By the spring of 1864, Stahel was commander of the 1st Cavalry Division under Franz Sigel in the Shenandoah Valley. At the Battle of New Market, on May 15, 1864, his division was on the left of Sigel's line. It attacked the Confederate line but was repulsed by artillery fire. The division recoiled under attack by the Confederate forces of John C. Breckinridge when they counterattacked.

At the Battle of Piedmont on June 5, 1864, serving as cavalry commander under Maj. Gen. David Hunter, Stahel distinguished himself under fire until he was hit in the shoulder. This led to Stahel's receiving the Medal of Honor, on November 4, 1893, for leading his division until seriously wounded. Stahel served, after recovering from his wound, on court-martial duty until he resigned on February 8, 1865.

==Postbellum career==
After the Civil War, Stahel served in the United States diplomatic corps as consul in Yokohama, (1866–1869) and Osaka, Japan (1877–1884). After that he was United States Consul General in Shanghai, China (1884–1885). Between diplomatic assignments, he worked as a mining engineer. Upon returning to the United States for reasons of health, Stahel worked for the Equitable Life Insurance Company in New York City.

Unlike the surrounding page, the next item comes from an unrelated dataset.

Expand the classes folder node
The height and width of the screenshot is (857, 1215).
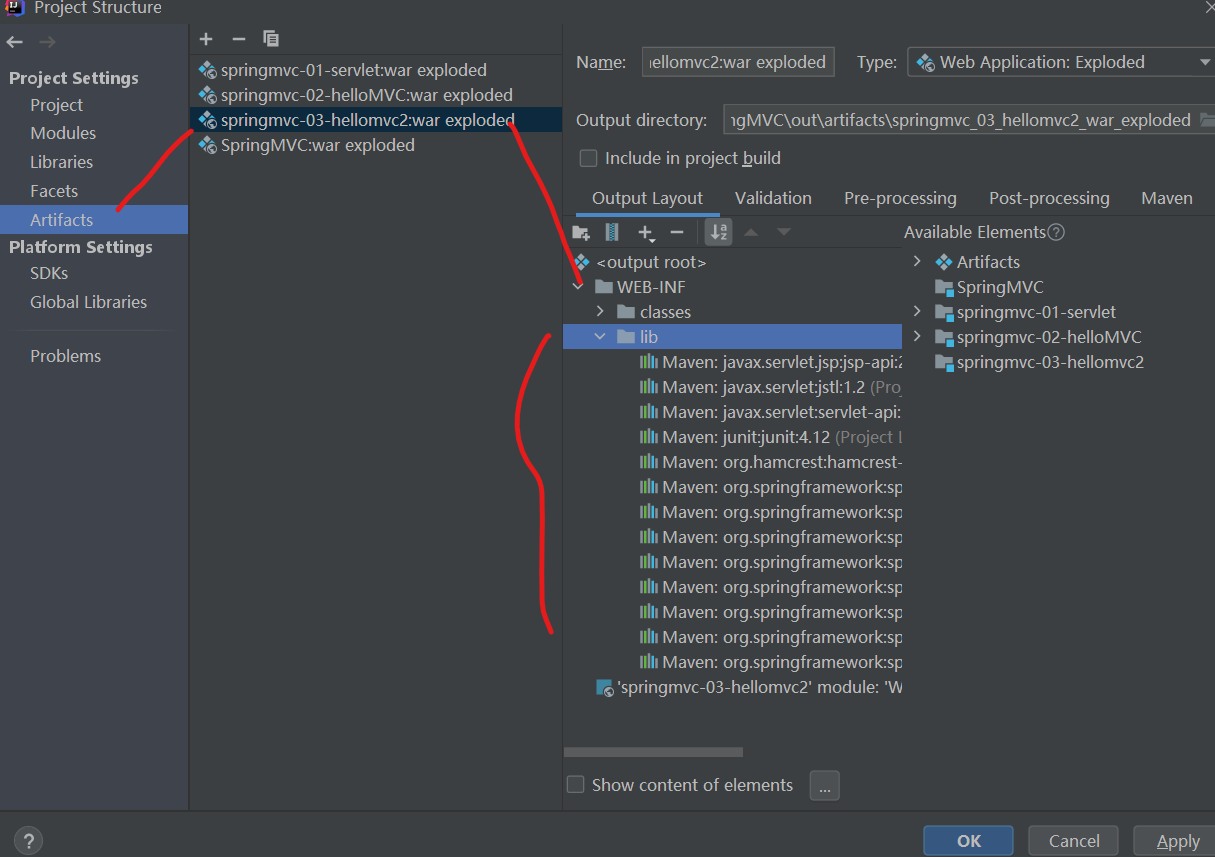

Stahel died in a New York City at 87 years of age. After a funeral in Washington, he was buried in the Arlington National Cemetery.

==Medal of Honor citation==

Stahel received a Medal of Honor for gallantry at Piedmont

Rank and organization: Major General, U.S. Volunteers. Place and date: At Piedmont, Va., June 5, 1864. Entered service at: New York, N.Y. Born: November 5, 1825, Hungary. Date of issue: November 4, 1893.

Citation:

Led his division into action until he was severely wounded.

==See also==

- List of Medal of Honor recipients
- List of American Civil War Medal of Honor recipients: Q–S
- List of American Civil War generals (Union)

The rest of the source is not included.